**DATA FOR ANALYSIS**
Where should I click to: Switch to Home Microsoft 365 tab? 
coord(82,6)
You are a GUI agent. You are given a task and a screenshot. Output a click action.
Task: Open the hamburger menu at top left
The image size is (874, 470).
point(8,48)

**EXERCISE AIM**
All of the data must be written out again, exactly as it stands.

**RESULT**
Where should I click to: Switch to Home Microsoft 365 tab? 
coord(82,6)
You are a GUI agent. You are given a task and a screenshot. Output a click action.
Task: Open the hamburger menu at top left
The image size is (874, 470).
point(8,48)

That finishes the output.